Operations Built for Scale
Chief Operating Officer Ken Hughes said Microbix has expanded its operational capabilities from classical virology and pathology into synthetic and recombinant capabilities. He said the company has also built semi-automated and automated processes to support scalability.
Hughes said Microbix continues to use operational excellence initiatives to improve yields, reduce costs and support margins, while expanding its QAPs portfolio and antigen capabilities. He also pointed to improvements in the company’s electronic quality management system and enterprise resource planning software.
Groome and Hughes said major diagnostic companies are regularly conducting multi-day quality system audits of Microbix as they evaluate the company as a supply chain partner. Groome said Microbix is being considered for opportunities that would have been “unthinkable a few years ago,” though he cautioned that this does not guarantee the company will win the business.
Kinlytic Timeline Reiterated
Hughes said the Kinlytic program is moving forward with partner Sequel, with scale-up and validation of drug substance manufacturing underway and work beginning with a drug product contract development and manufacturing organization. He said the timeline has not changed, with submissions expected in 2027 and market-building activity in 2028.
In response to a question about whether revenue had shifted from 2027 to 2028, Groome said the company has previously discussed a filing in the second half of 2027, followed by FDA review and a potential product launch in 2028. Hughes said revenue could occur in 2027, but approval is targeted for the back end of that year and broader market-building is expected in 2028.

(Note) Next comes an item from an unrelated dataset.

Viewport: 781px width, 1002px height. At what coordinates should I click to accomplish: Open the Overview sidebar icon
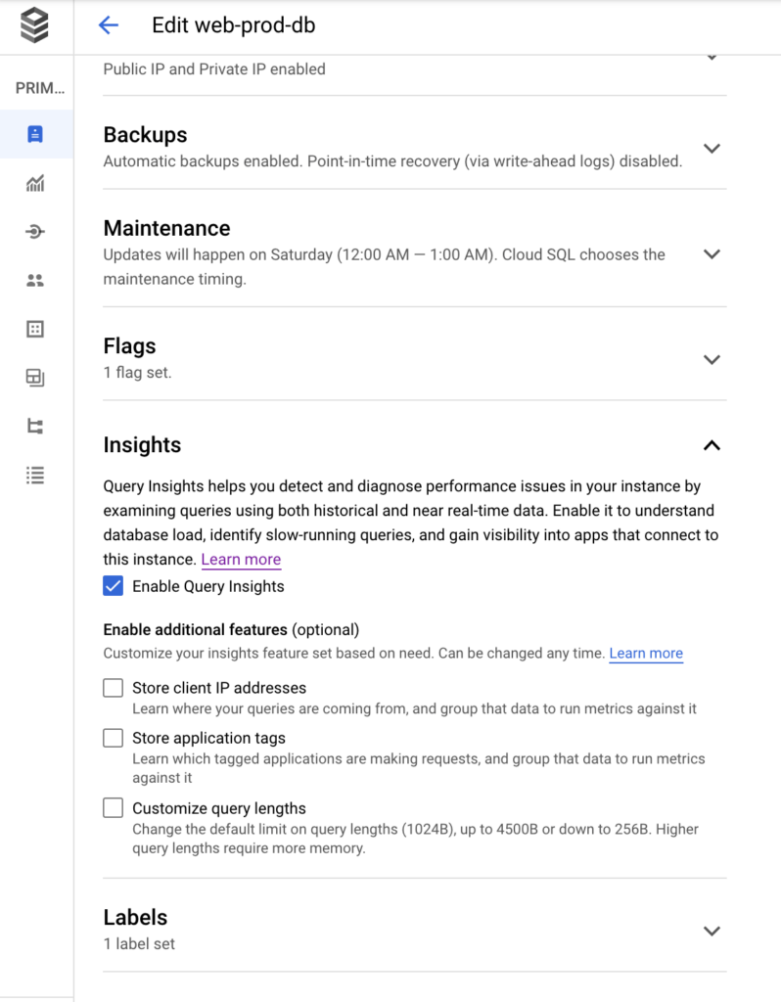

Hughes said the current focus is the catheter management indication, where the amount of active ingredient required is much lower than in larger systemic indications such as pulmonary embolism. He said Sequel has expressed interest in all indications and jurisdictions, but the catheter clearance market is the starting point.
Groome said Microbix remains focused on rebuilding diagnostic revenue while advancing Kinlytic on a fully funded basis. He said the company’s balance sheet remains strong enough to execute through the current period of weaker quarterly results.
About Microbix Biosystems (TSE:MBX)
Microbix develops proprietary biological technology solutions for human health and well-being, with about 90 skilled employees and sales growing from a base of over $1 million per month. It makes a wide range of critical biological materials for the global diagnostics industry, notably antigens for immunoassays and its laboratory quality assessment products that support clinical lab proficiency testing, assay development and validation, or clinical lab workflows.